▶ [EXTRAIT RETENU]
○ ○ ○

24 M. Kehoe (interprétation). - Passons à présent à la pièce à conviction de

25 la défense 301. Une fois de plus, c'est un ordre que vous avez rédigé le

Page 13267

1 17 avril 1993. Il s'adresse au commandant de la brigade de Vitez en

2 personne. Vous avez cet ordre sous les yeux ?

3 M. Marin (interprétation). - Oui, je l'ai et je me souviens de ce contenu.

4 C'est moi qui l'ai rédigé.

5 M. Kehoe (interprétation). - ...figure dans le coin gauche, c'est exact ?

6 M. Marin (interprétation). - Oui.

7 M. Kehoe (interprétation). - Vous en avez parlé lors de votre témoignage

8 principal. Et au point 3, vous donnez l'ordre à la brigade de Vitez

9 d'exécuter les travaux de Génie de premier niveau dans les secteurs, de

10 creuser des tranchées permanentes. Date limite : 18 avril 1993 à 5 heures.

11 M. Marin (interprétation). - Oui, et c'est normal lorsqu'on donne un

12 ordre. On ne peut se défendre s'il n'y a pas de tranchées. C'est une

13 activité militaire.

14 M. Kehoe (interprétation). - Dans la pièce à conviction 325, nous avons

15 une réponse, un compte rendu quant au creusement des tranchées provenant

16 de la brigade de Vitez. C'est la réaction qui intervient le 19 avril 1993

17 à 6 heures.

18 Au troisième paragraphe, en commençant par le haut, on dit : "La

19 mobilisation du personnel se poursuit et de nouvelles tranchées et des

20 travaux de renforcement sont effectués de façon continue sur toutes les

21 lignes de défense". Vous voyez cette ligne ?

○ ○ ○

▶ [ACTIONS À MENER]
1. Répondez à ces questions d'après la transcription d'audience :
(a) À qui s'adresse l'ordre rédigé le 17 avril 1993 ?
(b) Quelle date limite le point 3 de cet ordre fixe-t-il ?
(c) À quel moment intervient la réaction de la brigade de Vitez dans la pièce à conviction 325 ?
2. Poursuivez, s'il vous plaît, la transcription d'audience juste après la question « Vous voyez cette ligne ? ».
Les lignes qui viennent n'ont aucun lien avec la transcription d'audience.

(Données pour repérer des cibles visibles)

○ ○ ○

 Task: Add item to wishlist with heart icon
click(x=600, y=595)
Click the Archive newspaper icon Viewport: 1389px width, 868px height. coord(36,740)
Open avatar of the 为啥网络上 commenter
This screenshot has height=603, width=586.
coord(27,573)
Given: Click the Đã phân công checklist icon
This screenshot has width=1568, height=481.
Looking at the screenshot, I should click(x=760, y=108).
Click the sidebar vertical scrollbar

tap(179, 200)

○ ○ ○

▶ [RÉSULTATS PAR TÂCHE]
1.
(a) Au commandant de la brigade de Vitez en personne.
(b) Le 18 avril 1993 à 5 heures.
(c) Le 19 avril 1993 à 6 heures.

2.
22 M. Marin (interprétation). - Oui, je la vois, c'est cela.

23 M. Kehoe (interprétation). - Ces tranchées étaient creusées tout le long

24 des lignes, dans le secteur que vous nous avez décrit dans la pièce à

25 conviction 301 de la défense. C'est bien cela ?

Page 13268

1 M. Marin (interprétation). - Oui, oui, dans tous ces secteurs, sur toutes

2 ces lignes, qui étaient occupées, et tous ces villages sont des villages

3 croates.

4 Il s'agit donc de creuser des tranchées devant les villages croates pour

5 défendre ces villages par rapport aux unités de l'armée de Bosnie-

6 Herzégovine qui étaient de l'autre côté.

7 M. Kehoe (interprétation). - Ce creusement de tranchées constitue un

8 travail très dangereux, n'est-ce pas ?

9 M. Marin (interprétation). - Toute activité de combat, y compris le fait

10 de creuser des tranchées, est dangereuse. En temps de guerre, toutes les

11 activités sont dangereuses, y compris le fait de creuser des tranchées.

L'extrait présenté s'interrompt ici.